ESERCIZI DA SVOLGERE:
#1 Per ciascuna affermazione indica se è d'accordo con il testo fornito, rispondendo sì o no e citando alla lettera le parole del testo che lo dimostrano.
(a) Uno dei temi principali di «Porto il velo, adoro i Queen» è la mancanza di una legge che dia la cittadinanza italiana a chi nasce in Italia da genitori non di origini italiane.
(b) Per chi parla, la questione della cittadinanza riguarda soltanto chi parla.
(c) Chi parla sostiene che l'aspetto giuridico non ha effetti sul benessere delle persone.
#2 Riassumi il testo fornito in due frasi.
#3 Secondo il testo fornito, perché la legislazione deve essere adeguata ai tempi? Rispondi in due frasi al massimo.

Uno dei nodi centrali di «Porto il velo, adoro i Queen» è l’assenza di una legge che dia la possibilità di ottenere la cittadinanza italiana anche a chi è nato sul territorio ma non ha genitori di origini italiane.
«Il tema della cittadinanza non è un mio problema, ma riguarda tutti gli italiani. Nel momento in cui la società si trasforma è necessario che anche la legislazione sia adeguata ai tempi, perché l’aspetto giuridico ha comunque un’influenza sul benessere delle persone, dalla possibilità di prendere in affitto una casa, a viaggiare, a partecipare ai concorsi pubblici. Le identità sono molteplici, tutti noi abbiamo delle storie di spostamenti, migrazioni o cambiamenti alle spalle».
Da rappresentante di una nuova generazione di italiani, si sente in bilico fra la cultura di nascita e quella d’origine?

DATI DELL'ELENCO:
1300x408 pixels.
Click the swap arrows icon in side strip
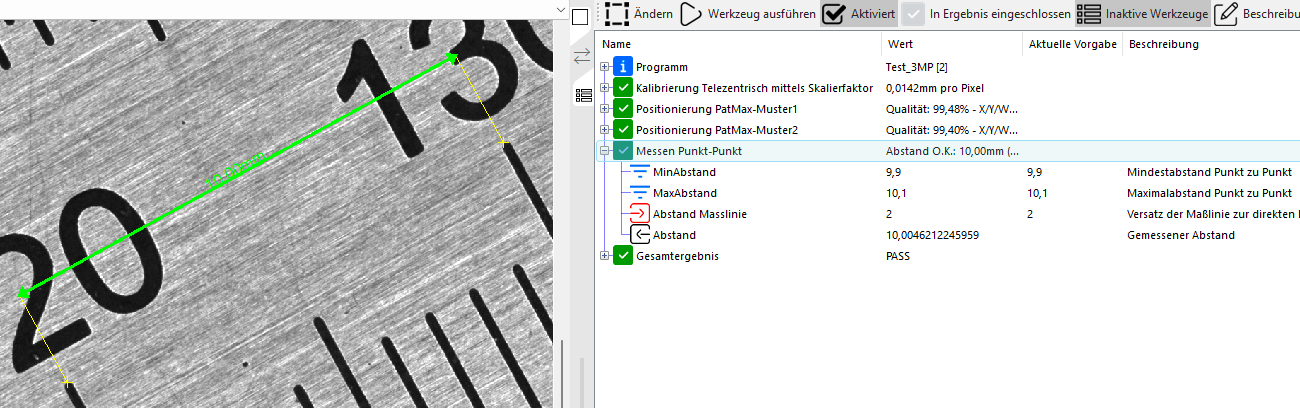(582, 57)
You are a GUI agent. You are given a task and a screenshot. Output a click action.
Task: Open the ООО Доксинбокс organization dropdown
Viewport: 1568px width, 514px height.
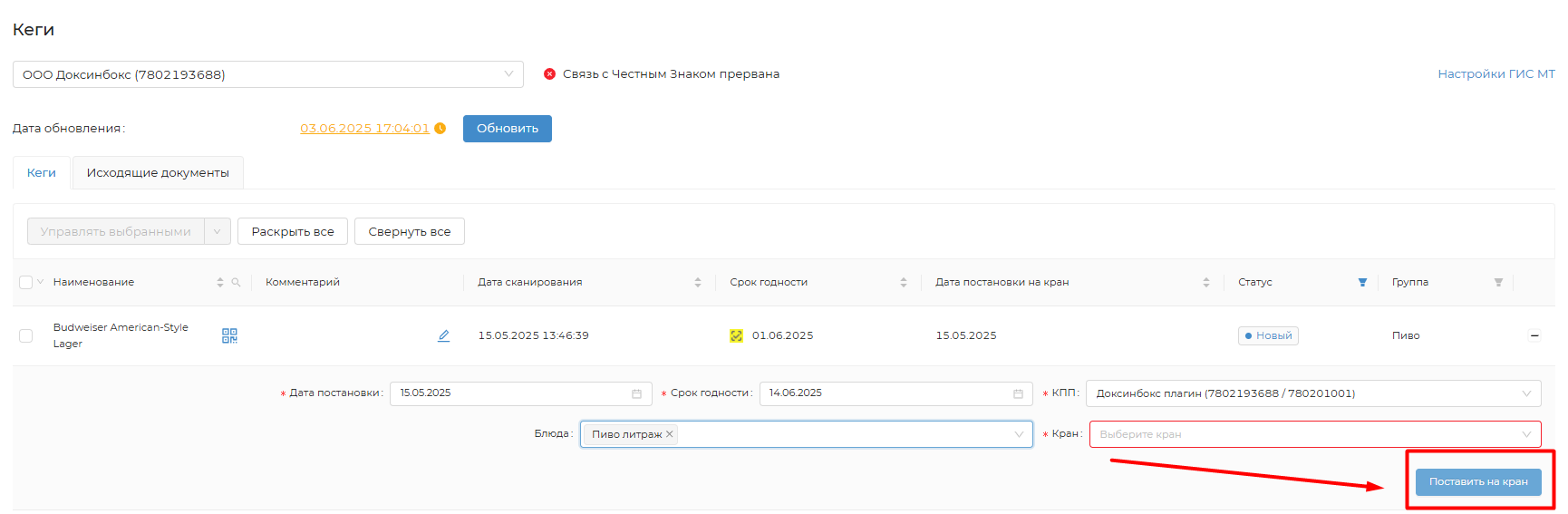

RISULTATI FINALI:
#1
(a) Sì: «Uno dei nodi centrali di «Porto il velo, adoro i Queen» è l’assenza di una legge che dia la possibilità di ottenere la cittadinanza italiana anche a chi è nato sul territorio ma non ha genitori di origini italiane.»
(b) No: «Il tema della cittadinanza non è un mio problema, ma riguarda tutti gli italiani.»
(c) No: «l’aspetto giuridico ha comunque un’influenza sul benessere delle persone»

#2 Uno dei nodi centrali di «Porto il velo, adoro i Queen» è la mancanza di una legge che permetta di diventare cittadini italiani a chi nasce in Italia da genitori non di origini italiane. Chi parla sostiene che la questione riguarda tutti gli italiani e che le leggi devono adeguarsi a una società che cambia, perché l'aspetto giuridico incide sul benessere delle persone, dall'affittare una casa al viaggiare e al partecipare ai concorsi pubblici.

#3 Perché la società si trasforma e l'aspetto giuridico ha comunque un'influenza sul benessere delle persone. Questo si vede, per esempio, nella possibilità di prendere in affitto una casa, di viaggiare e di partecipare ai concorsi pubblici.